**Record set:**

-------

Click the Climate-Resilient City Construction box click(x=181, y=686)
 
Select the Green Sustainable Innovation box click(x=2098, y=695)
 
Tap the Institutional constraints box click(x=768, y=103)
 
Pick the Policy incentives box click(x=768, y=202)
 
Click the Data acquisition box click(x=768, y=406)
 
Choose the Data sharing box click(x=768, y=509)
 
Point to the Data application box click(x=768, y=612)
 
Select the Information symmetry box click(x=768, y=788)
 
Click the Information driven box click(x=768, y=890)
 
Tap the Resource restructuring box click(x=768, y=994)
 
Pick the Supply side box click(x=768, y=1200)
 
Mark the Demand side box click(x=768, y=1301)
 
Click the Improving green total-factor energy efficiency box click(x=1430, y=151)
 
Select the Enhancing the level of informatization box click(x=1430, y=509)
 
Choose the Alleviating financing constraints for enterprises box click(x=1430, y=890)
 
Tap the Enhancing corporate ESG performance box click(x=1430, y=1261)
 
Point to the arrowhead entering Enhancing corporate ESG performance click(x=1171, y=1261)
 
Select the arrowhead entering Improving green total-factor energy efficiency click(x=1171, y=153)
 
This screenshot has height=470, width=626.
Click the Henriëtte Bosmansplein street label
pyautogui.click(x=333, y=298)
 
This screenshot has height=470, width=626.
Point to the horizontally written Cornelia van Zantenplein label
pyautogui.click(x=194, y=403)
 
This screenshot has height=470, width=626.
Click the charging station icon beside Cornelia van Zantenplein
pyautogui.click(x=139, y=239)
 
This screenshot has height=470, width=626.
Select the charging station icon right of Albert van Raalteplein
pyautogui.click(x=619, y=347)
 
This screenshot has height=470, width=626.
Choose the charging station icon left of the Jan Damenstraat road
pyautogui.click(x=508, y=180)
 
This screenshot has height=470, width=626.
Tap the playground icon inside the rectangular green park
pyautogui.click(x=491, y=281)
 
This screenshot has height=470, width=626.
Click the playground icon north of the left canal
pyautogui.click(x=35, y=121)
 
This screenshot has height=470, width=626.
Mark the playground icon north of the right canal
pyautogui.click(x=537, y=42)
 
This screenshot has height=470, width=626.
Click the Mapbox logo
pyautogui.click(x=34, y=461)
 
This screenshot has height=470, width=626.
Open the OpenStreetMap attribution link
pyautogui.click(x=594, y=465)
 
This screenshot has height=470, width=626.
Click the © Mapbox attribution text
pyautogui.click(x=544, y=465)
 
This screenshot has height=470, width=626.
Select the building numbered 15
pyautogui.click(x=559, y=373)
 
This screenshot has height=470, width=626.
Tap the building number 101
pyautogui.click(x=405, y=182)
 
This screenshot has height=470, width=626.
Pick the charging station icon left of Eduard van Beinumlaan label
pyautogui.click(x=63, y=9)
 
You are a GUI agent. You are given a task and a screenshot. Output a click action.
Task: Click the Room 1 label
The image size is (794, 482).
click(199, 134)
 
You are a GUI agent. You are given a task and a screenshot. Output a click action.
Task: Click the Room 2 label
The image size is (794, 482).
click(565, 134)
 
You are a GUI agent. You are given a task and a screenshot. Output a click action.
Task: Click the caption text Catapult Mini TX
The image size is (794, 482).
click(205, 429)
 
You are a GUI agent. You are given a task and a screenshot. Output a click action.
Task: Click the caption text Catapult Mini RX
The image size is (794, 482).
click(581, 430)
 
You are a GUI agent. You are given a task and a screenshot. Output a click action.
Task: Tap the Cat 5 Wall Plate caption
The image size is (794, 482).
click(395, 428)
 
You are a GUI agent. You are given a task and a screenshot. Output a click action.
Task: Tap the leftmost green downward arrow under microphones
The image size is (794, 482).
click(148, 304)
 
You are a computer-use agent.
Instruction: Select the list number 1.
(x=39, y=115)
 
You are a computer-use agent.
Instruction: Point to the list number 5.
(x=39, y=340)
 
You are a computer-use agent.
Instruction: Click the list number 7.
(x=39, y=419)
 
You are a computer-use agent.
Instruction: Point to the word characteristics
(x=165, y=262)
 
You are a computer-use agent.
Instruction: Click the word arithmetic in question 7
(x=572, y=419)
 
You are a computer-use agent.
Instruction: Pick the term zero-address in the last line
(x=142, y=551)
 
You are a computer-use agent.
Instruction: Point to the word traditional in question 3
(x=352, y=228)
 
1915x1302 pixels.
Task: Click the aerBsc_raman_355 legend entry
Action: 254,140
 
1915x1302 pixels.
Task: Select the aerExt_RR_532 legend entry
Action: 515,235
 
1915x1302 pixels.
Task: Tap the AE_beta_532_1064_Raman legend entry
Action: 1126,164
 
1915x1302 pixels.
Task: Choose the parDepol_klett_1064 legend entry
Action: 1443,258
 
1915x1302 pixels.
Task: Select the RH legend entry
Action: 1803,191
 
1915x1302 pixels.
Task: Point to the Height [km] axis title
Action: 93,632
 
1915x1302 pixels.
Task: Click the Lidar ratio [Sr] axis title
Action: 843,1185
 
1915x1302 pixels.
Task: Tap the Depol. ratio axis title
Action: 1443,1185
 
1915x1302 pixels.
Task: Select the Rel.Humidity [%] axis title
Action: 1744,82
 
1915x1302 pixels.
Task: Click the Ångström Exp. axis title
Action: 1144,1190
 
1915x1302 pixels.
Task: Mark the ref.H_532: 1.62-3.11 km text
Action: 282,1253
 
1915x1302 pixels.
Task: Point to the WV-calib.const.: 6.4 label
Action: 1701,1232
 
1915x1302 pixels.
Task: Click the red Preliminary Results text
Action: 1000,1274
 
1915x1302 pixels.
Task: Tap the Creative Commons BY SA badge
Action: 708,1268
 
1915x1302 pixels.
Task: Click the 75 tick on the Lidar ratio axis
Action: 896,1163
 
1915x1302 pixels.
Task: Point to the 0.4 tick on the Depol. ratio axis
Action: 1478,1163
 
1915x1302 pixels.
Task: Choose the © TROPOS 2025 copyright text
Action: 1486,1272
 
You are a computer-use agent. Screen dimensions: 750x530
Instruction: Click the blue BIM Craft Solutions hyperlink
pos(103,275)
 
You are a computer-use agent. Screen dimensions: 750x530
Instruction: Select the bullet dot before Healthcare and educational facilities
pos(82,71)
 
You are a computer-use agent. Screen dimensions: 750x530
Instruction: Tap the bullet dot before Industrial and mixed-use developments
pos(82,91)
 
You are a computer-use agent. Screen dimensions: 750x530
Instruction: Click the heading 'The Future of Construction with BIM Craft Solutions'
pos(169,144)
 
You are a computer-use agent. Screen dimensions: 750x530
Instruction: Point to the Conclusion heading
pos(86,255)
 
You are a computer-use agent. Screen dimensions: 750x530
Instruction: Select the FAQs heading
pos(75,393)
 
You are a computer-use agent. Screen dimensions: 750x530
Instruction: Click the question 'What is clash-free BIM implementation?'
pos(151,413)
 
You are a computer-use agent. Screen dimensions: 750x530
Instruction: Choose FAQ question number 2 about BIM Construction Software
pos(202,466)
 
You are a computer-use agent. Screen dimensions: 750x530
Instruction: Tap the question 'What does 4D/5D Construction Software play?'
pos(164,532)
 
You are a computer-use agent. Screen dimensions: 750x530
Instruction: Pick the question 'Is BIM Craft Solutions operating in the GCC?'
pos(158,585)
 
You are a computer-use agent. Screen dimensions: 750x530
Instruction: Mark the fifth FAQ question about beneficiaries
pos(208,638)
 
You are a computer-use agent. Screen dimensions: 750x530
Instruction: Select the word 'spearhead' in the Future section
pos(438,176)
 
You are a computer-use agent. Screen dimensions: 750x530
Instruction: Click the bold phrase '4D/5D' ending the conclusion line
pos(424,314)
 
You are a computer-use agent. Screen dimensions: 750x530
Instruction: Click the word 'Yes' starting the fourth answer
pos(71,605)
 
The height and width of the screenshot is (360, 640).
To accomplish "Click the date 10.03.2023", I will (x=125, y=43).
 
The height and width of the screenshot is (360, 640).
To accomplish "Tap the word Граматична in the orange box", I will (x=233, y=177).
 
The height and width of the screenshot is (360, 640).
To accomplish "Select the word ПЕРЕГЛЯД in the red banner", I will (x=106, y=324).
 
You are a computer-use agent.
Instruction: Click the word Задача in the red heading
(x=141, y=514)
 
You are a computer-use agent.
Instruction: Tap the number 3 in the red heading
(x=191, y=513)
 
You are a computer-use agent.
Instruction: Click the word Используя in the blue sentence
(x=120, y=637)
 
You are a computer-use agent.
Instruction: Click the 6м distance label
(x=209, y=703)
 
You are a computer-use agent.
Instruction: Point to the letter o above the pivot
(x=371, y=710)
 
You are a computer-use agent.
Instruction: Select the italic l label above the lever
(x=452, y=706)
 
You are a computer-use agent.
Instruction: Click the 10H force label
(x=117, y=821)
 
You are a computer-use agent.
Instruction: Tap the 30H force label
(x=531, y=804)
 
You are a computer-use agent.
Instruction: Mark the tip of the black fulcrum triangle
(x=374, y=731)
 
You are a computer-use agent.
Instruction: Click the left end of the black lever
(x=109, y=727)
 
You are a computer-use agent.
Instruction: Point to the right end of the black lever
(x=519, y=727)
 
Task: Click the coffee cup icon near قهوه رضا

-------

**Exercise aim:** Reproduce the rows above word for word, beginning with the first row and stopping after the row that contains "Mark the Demand side box click(x=768, y=1301)".

**Task output:**
Click the Climate-Resilient City Construction box click(x=181, y=686)
 
Select the Green Sustainable Innovation box click(x=2098, y=695)
 
Tap the Institutional constraints box click(x=768, y=103)
 
Pick the Policy incentives box click(x=768, y=202)
 
Click the Data acquisition box click(x=768, y=406)
 
Choose the Data sharing box click(x=768, y=509)
 
Point to the Data application box click(x=768, y=612)
 
Select the Information symmetry box click(x=768, y=788)
 
Click the Information driven box click(x=768, y=890)
 
Tap the Resource restructuring box click(x=768, y=994)
 
Pick the Supply side box click(x=768, y=1200)
 
Mark the Demand side box click(x=768, y=1301)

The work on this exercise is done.